Em 1951, o padre alemão Ulrico Goevert se mudou para Paranavaí, no Noroeste do Paraná, atendendo a um pedido do bispo Dom Geraldo de Proença Sigaud. Durante a viagem, o frei conheceu toda uma região ainda em colonização.
Quando deixou Recife, em Pernambuco, no início de 1950, Ulrico Goevert foi para a Ordem dos Carmelitas de São Paulo. Certo dia, em diálogo com o frei Jerônimo Van Hinthem, o padre alemão disse que gostaria de ir para um lugar onde fosse possível fundar a própria paróquia. Van Hinthem recomendou que Goevert conversasse com o bispo de Jacarezinho, no Norte Pioneiro Paranaense, Dom Geraldo de Proença Sigaud.
À época, os carmelitas conseguiram uma passagem de trem para frei Ulrico. Depois de quase dois dias, o padre alemão chegou a Ourinhos, no interior paulista, onde embarcou em um ônibus para Jacarezinho.
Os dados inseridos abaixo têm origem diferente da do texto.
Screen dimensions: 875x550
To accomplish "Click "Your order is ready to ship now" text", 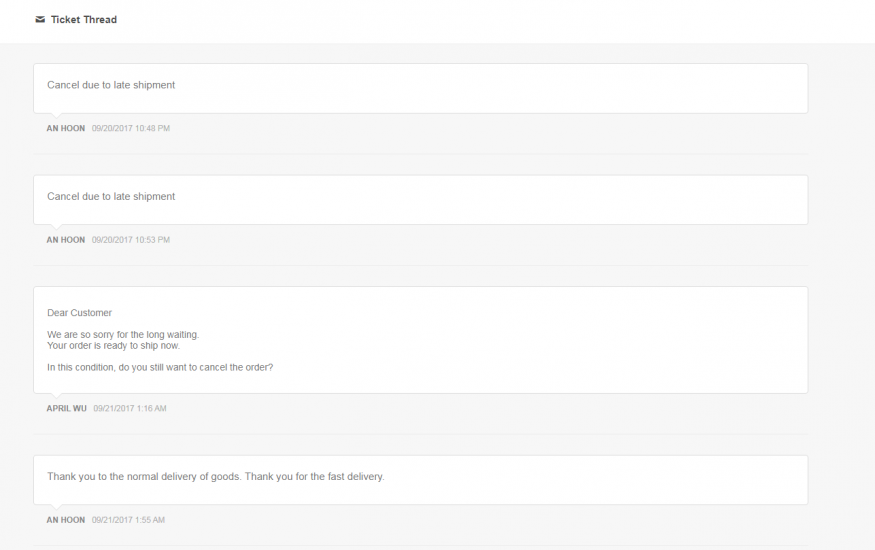I will (x=113, y=345).
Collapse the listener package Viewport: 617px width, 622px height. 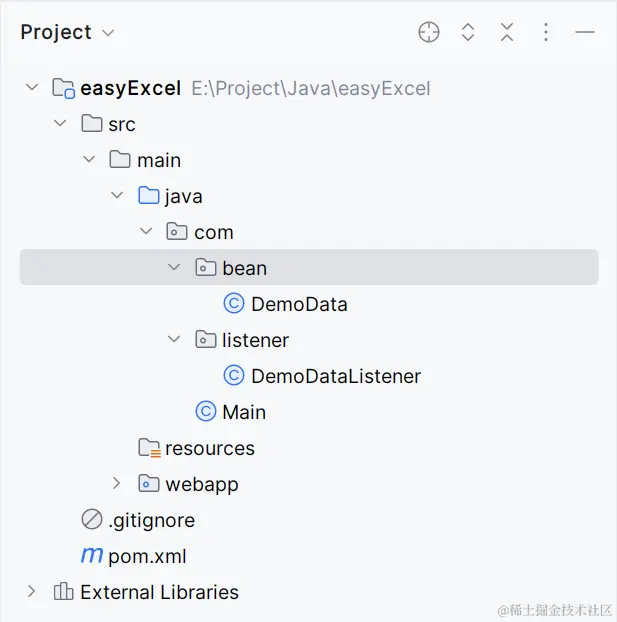click(174, 339)
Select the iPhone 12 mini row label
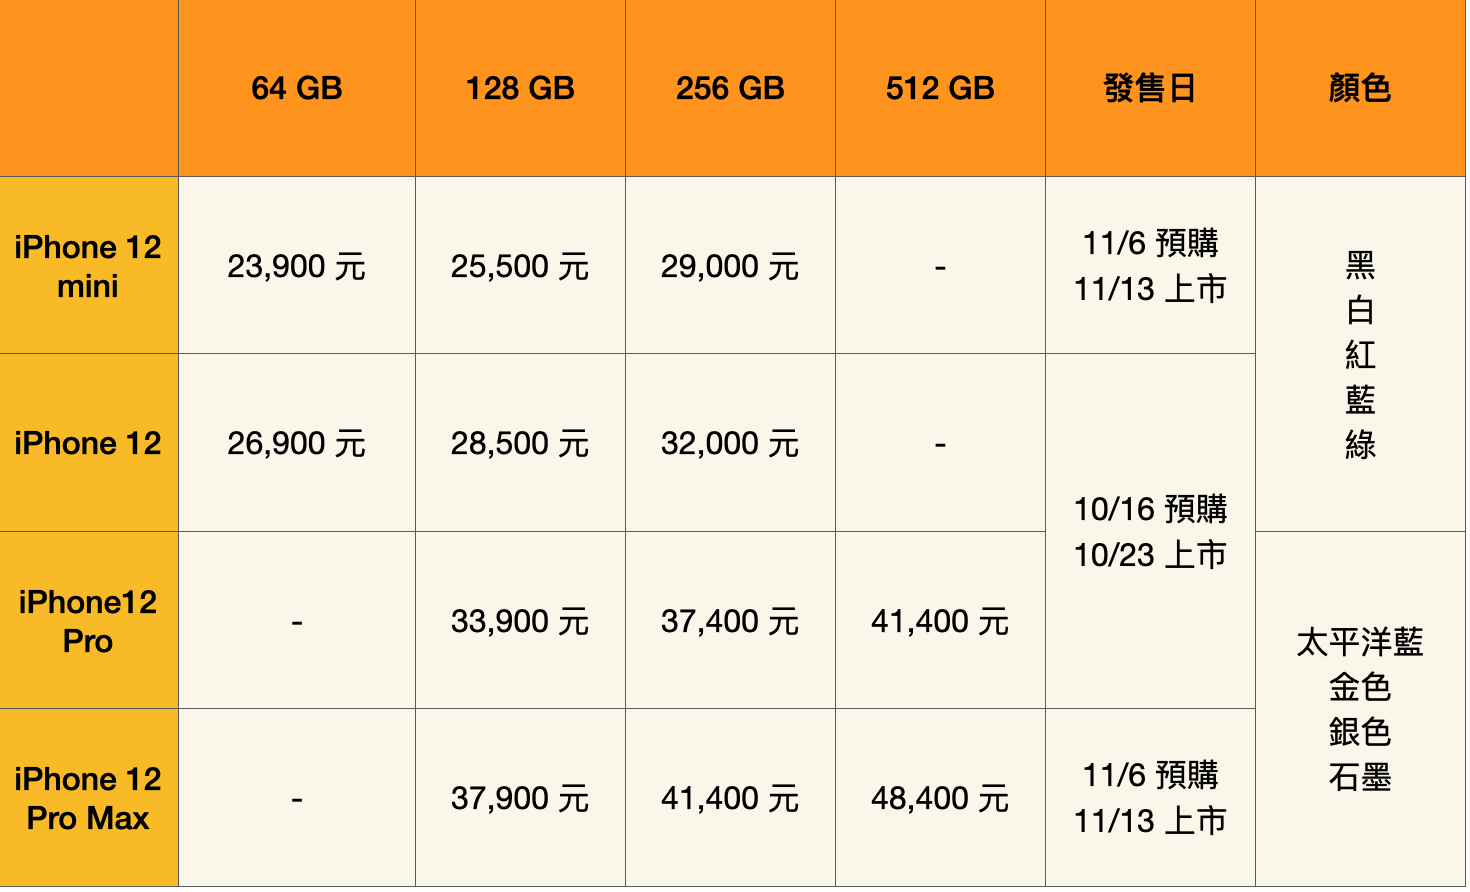This screenshot has height=892, width=1470. click(x=88, y=267)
Logo que chegou, o frei foi direto para o palácio episcopal falar com Dom Geraldo de Proença.
O bispo mostrou ao padre alemão um mapa da diocese e pediu que frei Ulrico escolhesse uma entre cinco cidades com paróquias vagas. “Com confiança, respondi que ele poderia decidir por mim, pois sabia onde eu deveria satisfazer os desejos dos meus superiores”, lembrou Ulrico Goevert no livro de sua autoria “Histórias e Memórias de Paranavaí”.
O bispo então falou de Paranavaí que tinha a maior área de toda a Diocese de Jacarezinho. Eram 12 mil quilômetros quadrados. “Uma terra nova, onde tudo deveria ser organizado”, disse Dom Geraldo. Nenhuma ordem religiosa tinha interesse em dirigir a paróquia de Paranavaí. “Era um lugar para onde ninguém queria ir, nem os capuchinhos”, declarou o bispo, referindo-se a Ordem dos Frades Menores. A má fama da cidade e o fato de se situar numa área isolada de mata virgem eram os principais motivos para os padres recusarem o trabalho.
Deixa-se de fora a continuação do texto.